I decided to write this post yesterday morning as I was listening to an interview with Josh McDowell on a radio show. McDowell is a Christian man whose book, Evidence that Demands a Verdict, like the one by Lewis, had helped me explore evidence for the life of Jesus and the resurrection. In the interview, Josh was recounting his youth, and how his mom had a serious thyroid problem that caused her to keep gaining weight. She couldn’t even pass through a door without bumping it. Josh related how he was ashamed to even be seen with her because she was so big. It became something that gave him great shame growing up.
I never had a family member that I did not want to be seen with, but for as long as I can remember, I lived in a house that I wanted no one to see or associate with me. I lived there all my life growing up in Eagle Rock until I came back from Vietnam, when my mom moved to Glendale. The house itself, a single-story wood frame building with clapboard siding and wood shingle roof, is absolutely graceful, and it’s still there. I can’t give the proper architectural terms, but it obviously was designed by an architect. It had a majestic peak in front with a beautiful, gently sloping roofline and archways over the entry porch, and a second small archway on one side of the front which gave the illusion that the roof meets the ground. Next to that small arch stood the slender spire of a juniper tree rising above the peak.
But the beauty of the house was marred by its constant state of disrepair. It was never painted as long as I could remember. There were shingles that needed replacing. The wooden steps descending some 30 feet down the hillside to the sidewalk were always broken or shaky. My dad had these replaced when I was 10 or 11. But the weeds and giant cactus had taken over the yard.
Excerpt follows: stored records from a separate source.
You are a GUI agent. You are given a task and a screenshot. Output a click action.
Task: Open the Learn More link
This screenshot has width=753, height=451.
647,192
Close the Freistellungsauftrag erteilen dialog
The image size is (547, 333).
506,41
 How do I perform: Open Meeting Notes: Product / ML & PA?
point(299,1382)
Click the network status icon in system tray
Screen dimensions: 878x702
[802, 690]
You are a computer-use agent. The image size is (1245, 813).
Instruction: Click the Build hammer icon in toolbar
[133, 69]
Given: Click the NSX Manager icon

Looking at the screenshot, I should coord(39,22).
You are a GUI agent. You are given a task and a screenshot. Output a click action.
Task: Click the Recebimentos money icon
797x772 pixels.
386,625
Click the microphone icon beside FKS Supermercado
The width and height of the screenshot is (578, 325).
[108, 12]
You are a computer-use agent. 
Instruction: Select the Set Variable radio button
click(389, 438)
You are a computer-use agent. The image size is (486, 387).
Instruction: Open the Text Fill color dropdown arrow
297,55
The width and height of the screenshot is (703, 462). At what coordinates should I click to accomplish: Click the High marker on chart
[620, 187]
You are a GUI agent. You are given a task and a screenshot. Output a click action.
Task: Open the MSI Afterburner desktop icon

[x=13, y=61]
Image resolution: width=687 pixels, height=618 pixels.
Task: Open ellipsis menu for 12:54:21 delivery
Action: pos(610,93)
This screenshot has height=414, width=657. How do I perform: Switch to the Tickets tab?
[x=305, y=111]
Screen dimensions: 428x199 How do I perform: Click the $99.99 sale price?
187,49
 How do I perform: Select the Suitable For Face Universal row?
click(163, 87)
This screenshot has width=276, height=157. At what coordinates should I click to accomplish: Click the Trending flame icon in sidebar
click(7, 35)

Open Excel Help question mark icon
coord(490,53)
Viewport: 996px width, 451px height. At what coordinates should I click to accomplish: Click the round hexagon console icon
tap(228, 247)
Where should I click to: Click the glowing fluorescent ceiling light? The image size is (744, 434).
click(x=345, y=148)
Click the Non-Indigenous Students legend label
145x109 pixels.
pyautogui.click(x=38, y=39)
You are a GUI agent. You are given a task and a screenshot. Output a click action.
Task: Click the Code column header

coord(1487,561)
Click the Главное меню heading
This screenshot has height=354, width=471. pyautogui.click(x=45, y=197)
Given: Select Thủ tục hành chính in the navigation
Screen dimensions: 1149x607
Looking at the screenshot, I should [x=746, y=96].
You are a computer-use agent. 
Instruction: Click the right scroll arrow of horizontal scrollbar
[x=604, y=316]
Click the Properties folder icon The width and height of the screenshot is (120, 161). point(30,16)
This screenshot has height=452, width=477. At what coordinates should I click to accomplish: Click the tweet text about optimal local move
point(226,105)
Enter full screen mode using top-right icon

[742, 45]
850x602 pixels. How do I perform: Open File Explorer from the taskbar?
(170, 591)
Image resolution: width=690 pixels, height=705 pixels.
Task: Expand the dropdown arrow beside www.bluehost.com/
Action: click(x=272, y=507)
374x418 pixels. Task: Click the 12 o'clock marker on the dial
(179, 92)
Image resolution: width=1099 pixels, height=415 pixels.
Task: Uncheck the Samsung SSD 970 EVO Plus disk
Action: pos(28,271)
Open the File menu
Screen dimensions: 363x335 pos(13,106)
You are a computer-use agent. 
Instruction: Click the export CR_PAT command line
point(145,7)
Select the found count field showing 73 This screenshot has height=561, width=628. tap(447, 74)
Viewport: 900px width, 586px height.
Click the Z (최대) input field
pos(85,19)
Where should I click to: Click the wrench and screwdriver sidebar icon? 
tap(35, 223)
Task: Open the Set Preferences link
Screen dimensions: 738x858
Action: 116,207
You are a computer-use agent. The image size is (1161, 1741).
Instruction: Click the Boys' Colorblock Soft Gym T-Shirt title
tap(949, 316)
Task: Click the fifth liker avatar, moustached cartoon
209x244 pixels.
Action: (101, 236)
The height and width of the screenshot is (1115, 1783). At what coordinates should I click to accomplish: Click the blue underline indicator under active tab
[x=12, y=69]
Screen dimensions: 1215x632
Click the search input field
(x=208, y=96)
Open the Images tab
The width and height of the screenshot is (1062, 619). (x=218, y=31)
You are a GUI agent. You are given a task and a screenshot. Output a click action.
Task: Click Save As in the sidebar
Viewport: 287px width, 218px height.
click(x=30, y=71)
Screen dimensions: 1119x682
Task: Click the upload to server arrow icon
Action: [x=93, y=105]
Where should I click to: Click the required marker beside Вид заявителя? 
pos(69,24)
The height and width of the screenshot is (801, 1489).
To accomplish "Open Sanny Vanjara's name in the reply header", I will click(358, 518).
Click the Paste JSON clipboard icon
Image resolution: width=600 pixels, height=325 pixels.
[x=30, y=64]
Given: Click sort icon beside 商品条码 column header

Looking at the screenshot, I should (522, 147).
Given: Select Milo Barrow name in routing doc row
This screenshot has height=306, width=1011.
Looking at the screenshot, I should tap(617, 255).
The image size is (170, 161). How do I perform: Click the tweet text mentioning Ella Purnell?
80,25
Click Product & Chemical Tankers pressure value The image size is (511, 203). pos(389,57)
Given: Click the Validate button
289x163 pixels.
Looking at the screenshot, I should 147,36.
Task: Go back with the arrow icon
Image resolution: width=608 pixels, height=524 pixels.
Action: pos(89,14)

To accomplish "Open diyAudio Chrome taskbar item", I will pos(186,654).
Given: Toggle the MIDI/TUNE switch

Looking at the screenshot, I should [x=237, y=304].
My dad wore a lift on his shoe from a bad car accident when he was in his 20s, and he was physically unable to weed the yard. Our yard was great fun to play in, but every summer, the fire department would come by to inspect the property, and I was usually the one there when they came, and it was me, of course, who would talk with the fireman who would tell me about the consequences of such a mess.
One can imagine how this played out in the mind of a young boy. I always took it on myself to clean up that yard, and—big surprise—I was never able to do it adequately. That job was not the responsibility of a boy, but my parents never explained that to me or brought in someone else to do it. Even one of the neighbors took it upon himself to tell me every chance he got how I should be out there working every day. I can’t tell you how many times I was out in that yard fearfully expecting the fire department to come by, and as a result, I grew up feeling uncomfortable around firemen. There were times when, standing outside, I would recognize someone walking or driving by, and I would duck down and hide. When someone came up the steps, I hid. Even into high school, when people drove me home, I would have them stop down the street to let me out so they wouldn’t see it.
I doubt my parents were ever aware of the turmoil these things brought into my life. Please don’t tell me I should have spoken with them about it: that really was not up to me. And anyway, back then, I simply assumed the yard was my responsibility. The guilt I lived with over that yard never should have happened, but it did. Children just seem to always think that anything bad that happens in their family is somehow their fault. By the time they are mature enough to realize it, it’s too late, the damage is done. Hiding becomes a way of life—and it certainly did for me.